The expansion of business activities in emerging markets is being driven by a number of factors including stronger economic growth compared to other regions of the world, government funding and reforms, changing consumer lifestyles, increasing penetration of medical insurance products, and rises in disposable incomes which have increased the demand for quality healthcare services.

Although concern over the implementation of the Obamacare health reforms in 2013/2014 has reduced growth optimism in the US (the world’s largest market), the growth prospects are still high among developed countries. With an ageing baby boomer population, high unmet medical needs, and an increase in lifestyle diseases (including cardiovascular diseases, diabetes, hypertension, and obesity), the US medical devices industry continues to grow at a brisk pace. Singapore, Taiwan, Hong Kong, South Korea, Germany and Canada are identified as other important regions for growth in the sector.

Global market

Market driversThere are several factors driving the market and wider M&A activity:

Lower procedure volumes In the US high unemployment, the depressed housing market and other factors are causing many people to forego medical procedures that were once considered non-discretionary. Declining procedure volumes are also due to high deductibles and co-pays that patients now pay as part of healthcare insurance plans. The impact of lower procedure volumes has led hospitals to reduce inventory levels which, in turn, backflows through the entire supply chain. Expectations are that as the economy improves, the demand for healthcare will grow significantly due to the ageing population.

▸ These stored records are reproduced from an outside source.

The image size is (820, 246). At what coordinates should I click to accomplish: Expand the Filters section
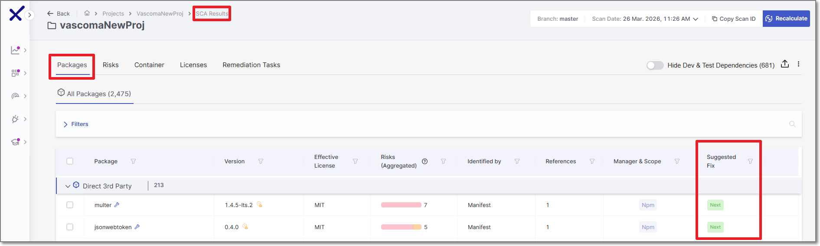click(76, 124)
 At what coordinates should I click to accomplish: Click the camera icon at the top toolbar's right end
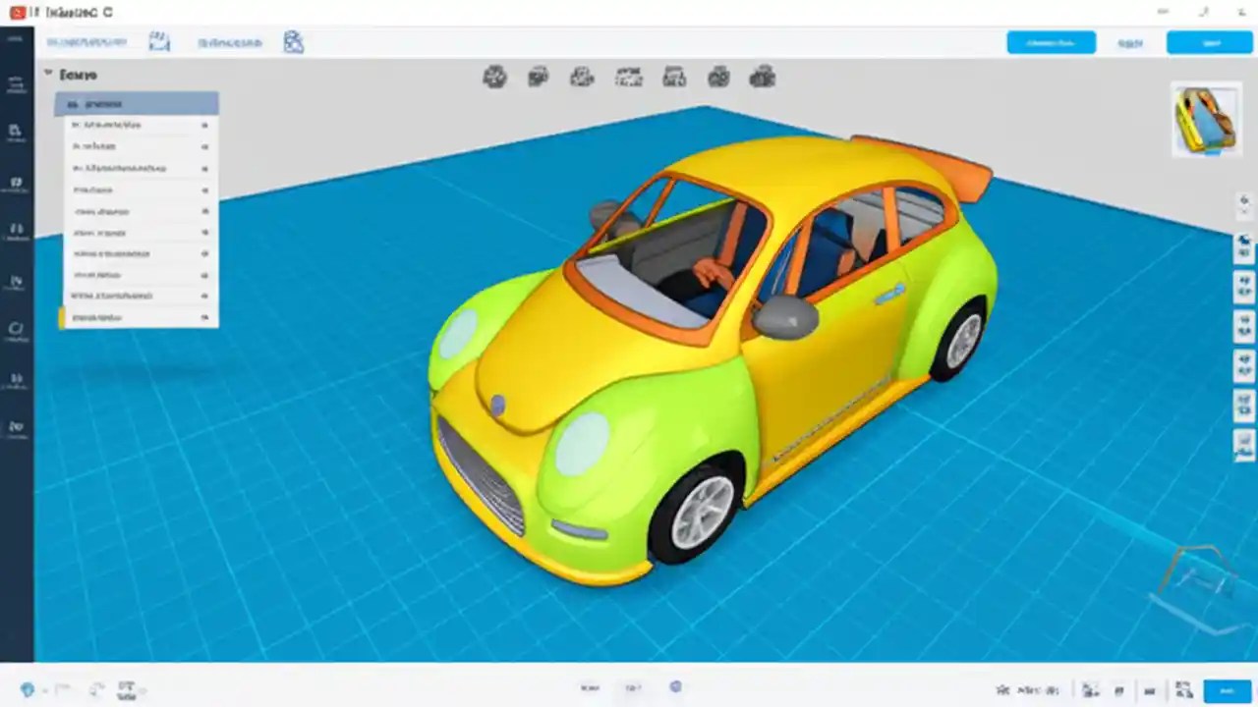pyautogui.click(x=763, y=77)
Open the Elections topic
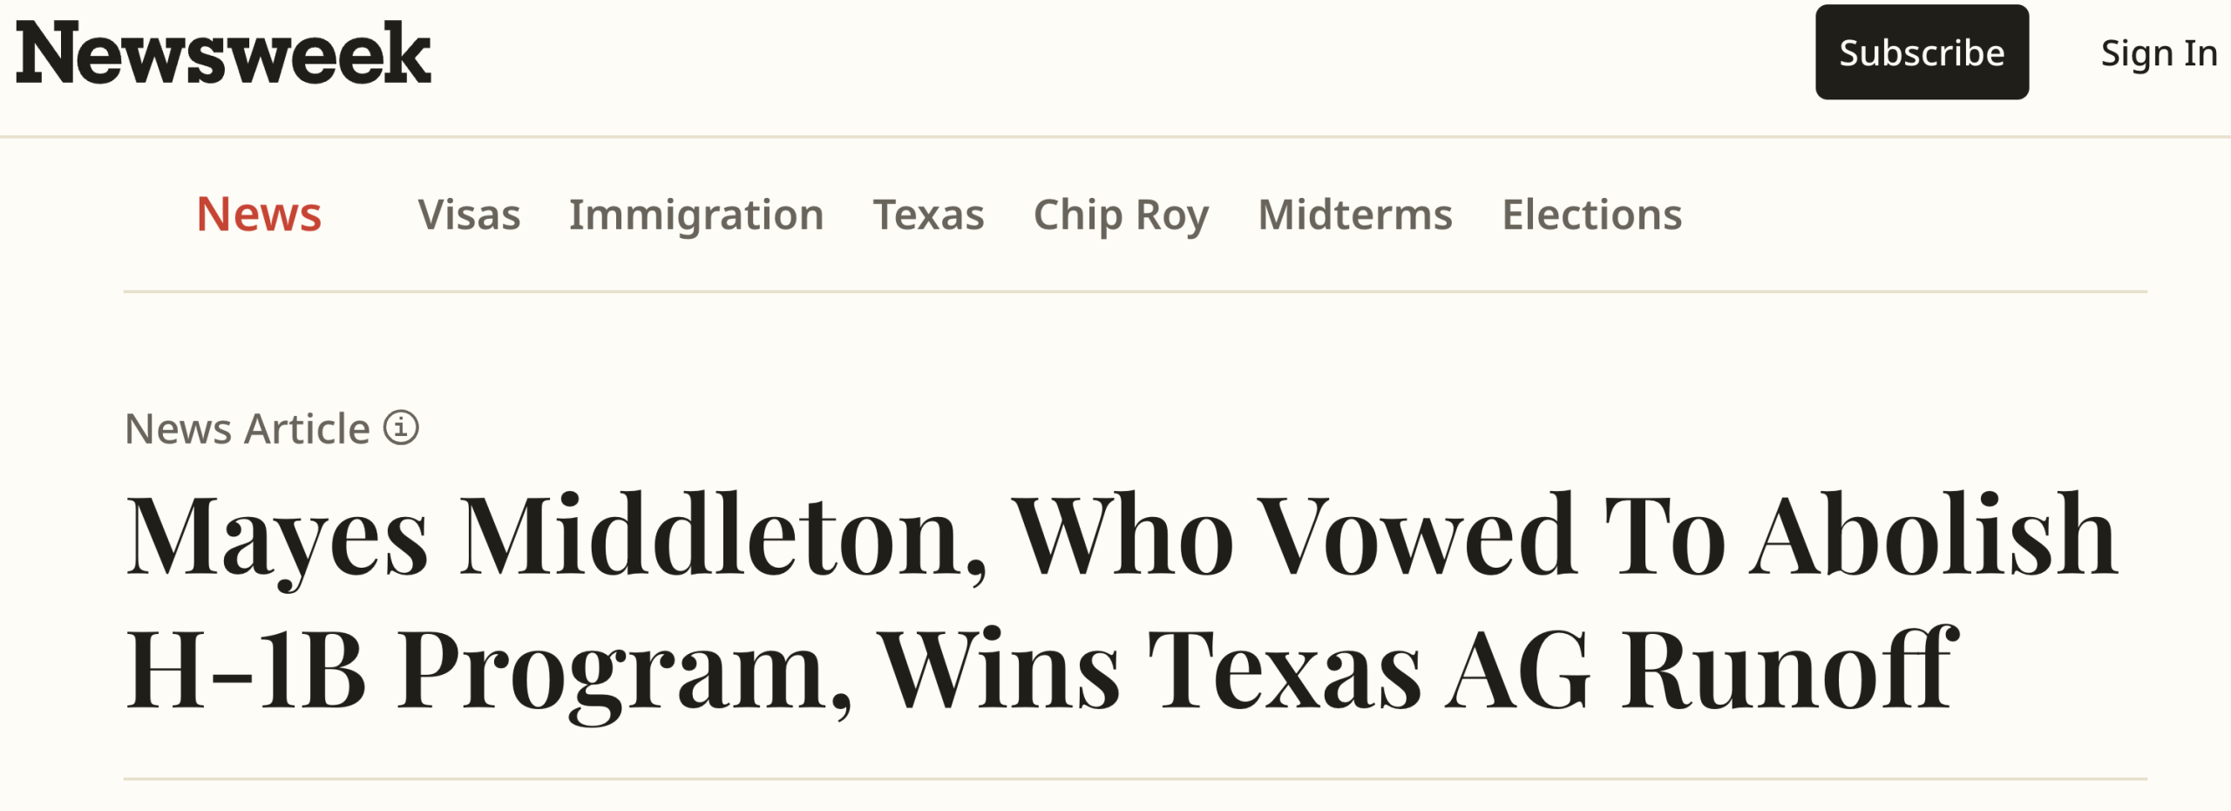The width and height of the screenshot is (2231, 811). (x=1591, y=215)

Tighter government budgets Compressed economies limit the funds governments can spend on medical care and innovation. There is a widespread recognition that healthcare costs are out of control in many countries. For instance, the US has yet to come to terms with impending shortfalls in funds necessary to pay for how healthcare is currently delivered. European governments are financially strapped too and in countries like the UK alternative options are given prior to any surgical procedure intervention. The result is lower reimbursement rates and margin compression, forcing many companies to seek out new higher growth and higher margin product lines via R&D, in-licensing, strategic alliances and M&A activity.

Cost containment and reform Payers, both public and private, will increasingly look towards bundled and value-based payments rather than fee-for-service payments. Either way, economies of scale will matter at the provider level, the distributor level and at the manufacturer level. Containing healthcare costs will benefit large companies that have made themselves lean and efficient, which will drive further consolidation in the sector.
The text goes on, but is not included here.